Pathic knowing inheres in the sense and sensuality of our practical actions, in encounters with others and in the ways that our bodies are responsive to the things of our world and to the situations and relations in which we find ourselves” (van Manen, 2007, p. 12).

Orienting to pathic or lived sensibilities, we are positioned to catch glimpse of the nature and quality of the intimate rapport enacted between human beings and their technologies every day.

The pathic or invitational quality of a thing is always “heard” in light of our intentionality or indissoluble connection and orientation to the world as child, parent, teacher, etc. The sandy beach commands the child differently than the watchful parent, or the teenage sibling in the company of friends. Intentionality expresses the phenomenological insight that we do not exist apart from our world, but are always already intimately intertwined, caught up in and tacitly informed by it: “human experience and consciousness necessarily involve some aspect of the world as their object, which, reciprocally, provides the context for the meaning of experience and consciousness” (Seamon, 2002). Too, how a thing shows up to us in our world as well as what it simultaneously “says” to us rests on our cultural pre-understandings and meaning structures. The cultural ground of our existence pre-reflectively provides the “conditions whereby we experience something—whereby what we encounter says something to us” (Gadamer, 1976, p. 9). Similarly, the world discloses itself differently to us depending on the historical (onto-theological) epoch we find ourselves living in. According to Martin Heidegger, we currently suffer (and enjoy) the sway of das Gestell, the technological way of being: the things of our world tend to appear and speak to us as resources to be used and manipulated (Heidegger, 1977).

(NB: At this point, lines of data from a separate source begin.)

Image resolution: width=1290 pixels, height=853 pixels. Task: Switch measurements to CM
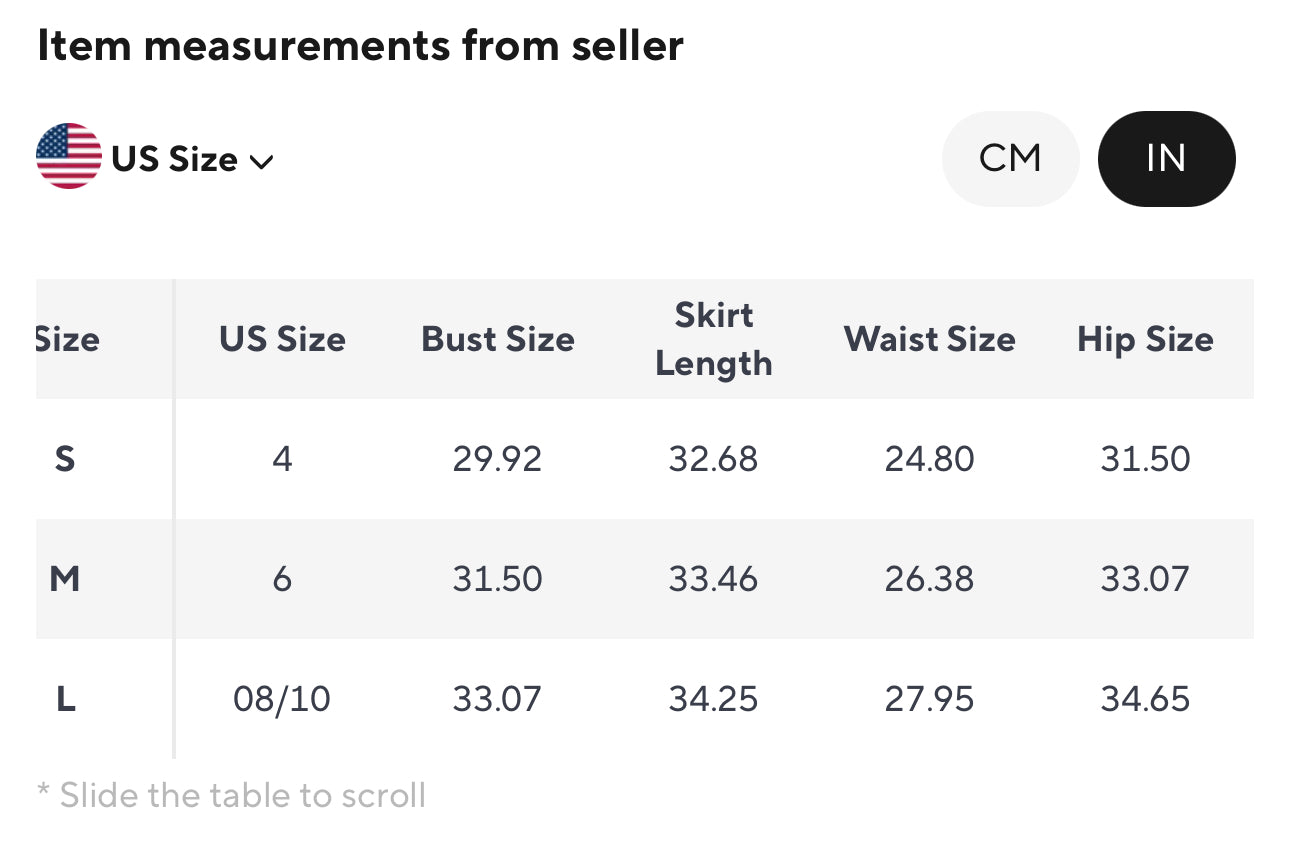point(1010,159)
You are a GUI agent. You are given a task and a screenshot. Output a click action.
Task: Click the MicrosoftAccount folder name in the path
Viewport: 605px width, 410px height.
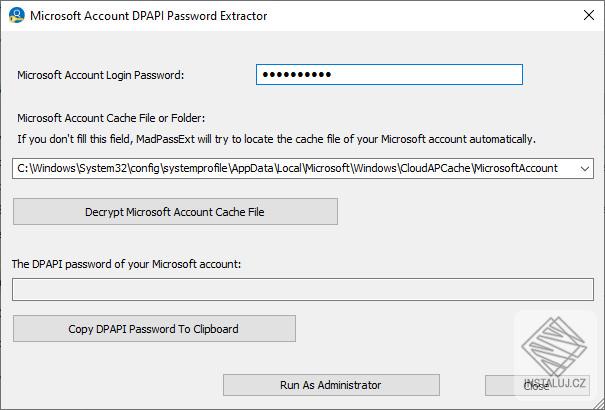pos(508,169)
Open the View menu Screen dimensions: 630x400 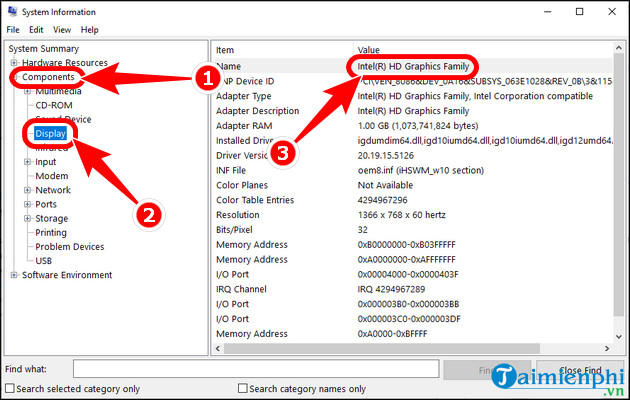pos(63,30)
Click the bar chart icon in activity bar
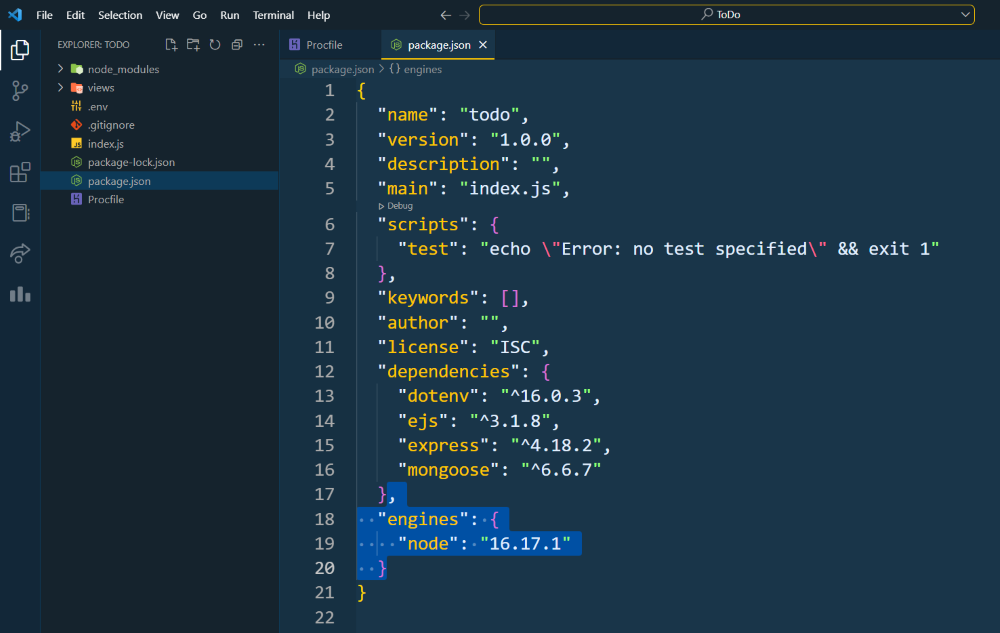Screen dimensions: 1000x633 (x=20, y=294)
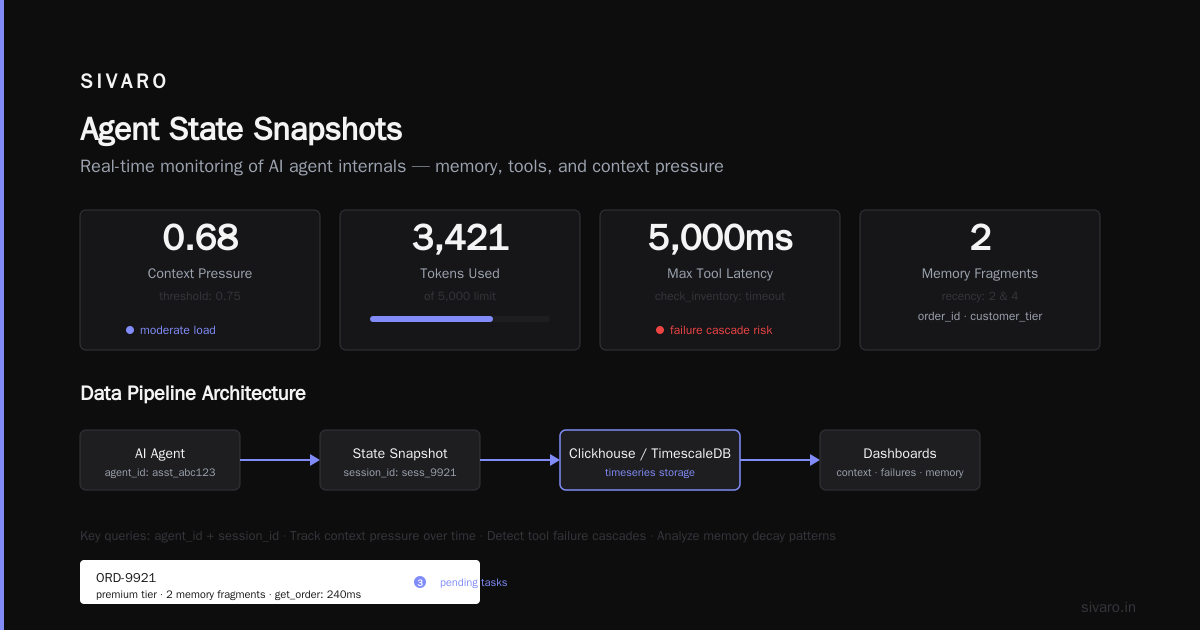The width and height of the screenshot is (1200, 630).
Task: Select the Max Tool Latency card
Action: click(x=720, y=280)
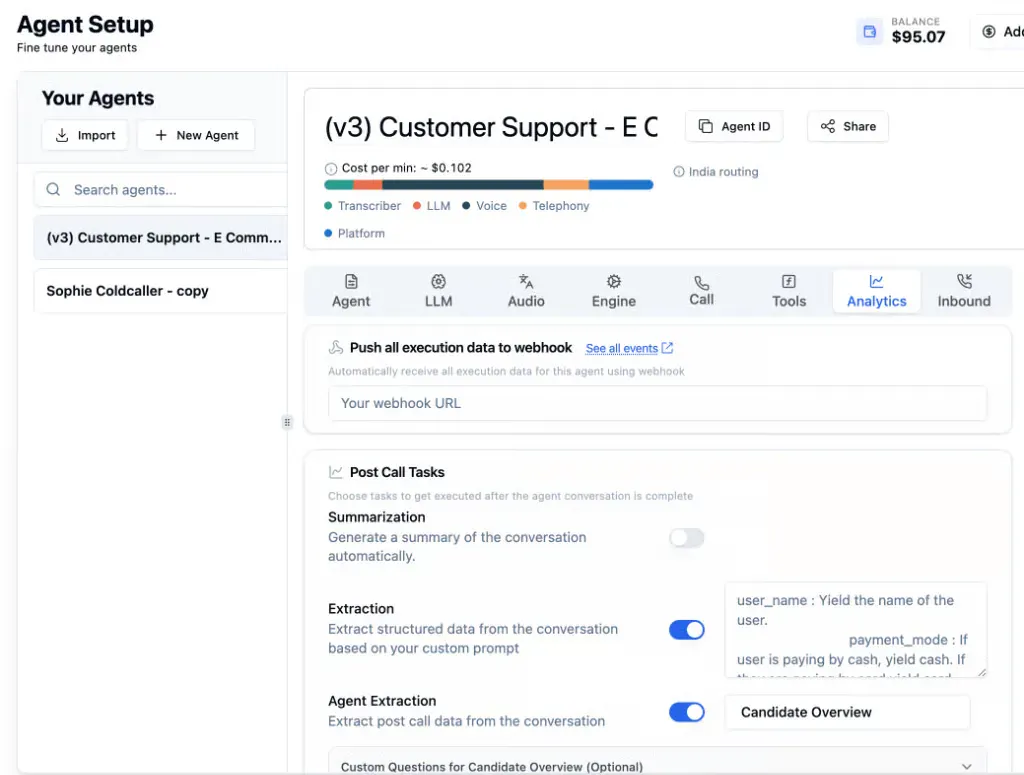Image resolution: width=1024 pixels, height=775 pixels.
Task: Expand Custom Questions for Candidate Overview
Action: click(x=657, y=766)
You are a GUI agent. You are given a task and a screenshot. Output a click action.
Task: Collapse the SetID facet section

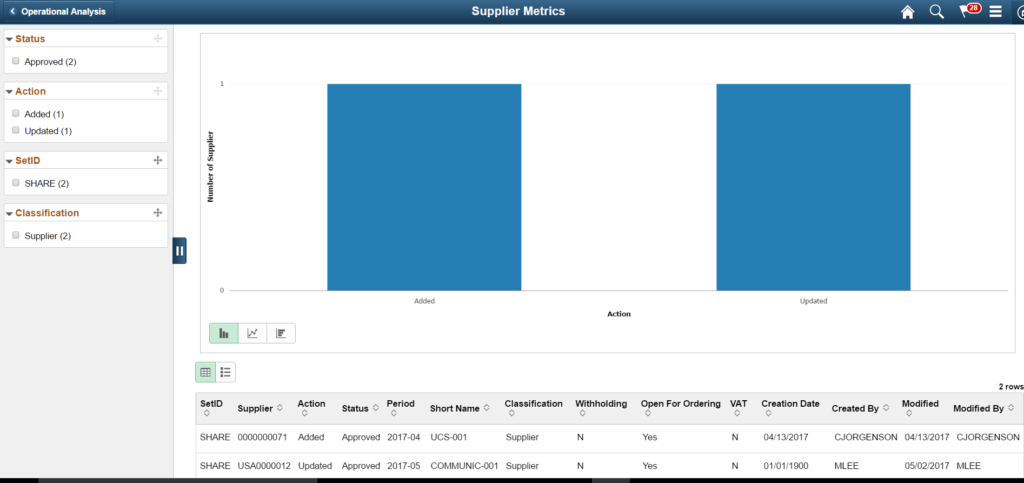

Heidegger, one of the earliest philosophers of technology, shows that each thing (or place) opens a new world to us, revealing novel structures of experience and meaning; every technology discloses a new horizon of possibilities to us. Human beings are “the be-thinged” (Heidegger, 1971, p. 181): we are prereflectively inhabited, conditioned, and creatively provoked by the things of our world. Having pre-reflectively responded to the invitational quality of a thing, we enter into a “rapport” with it (Heidegger, 1971); we become ontologically and hermeneutically engaged. From a phenomenological perspective, we may thus seek to describe the vocative appeal digital technologies make to teacher and student in the lived space of the classroom. Using the example of PowerPoint, we might inquire: What invitation does PowerPoint issue to a teacher as s/he is preparing for a class? What is the nature of the rapport that is enacted between, with and through the teacher and this tool? What practices are newly informed, reformed, and transformed, and what habits of mind are prescribed, subscribed to, and subsequently inscribed?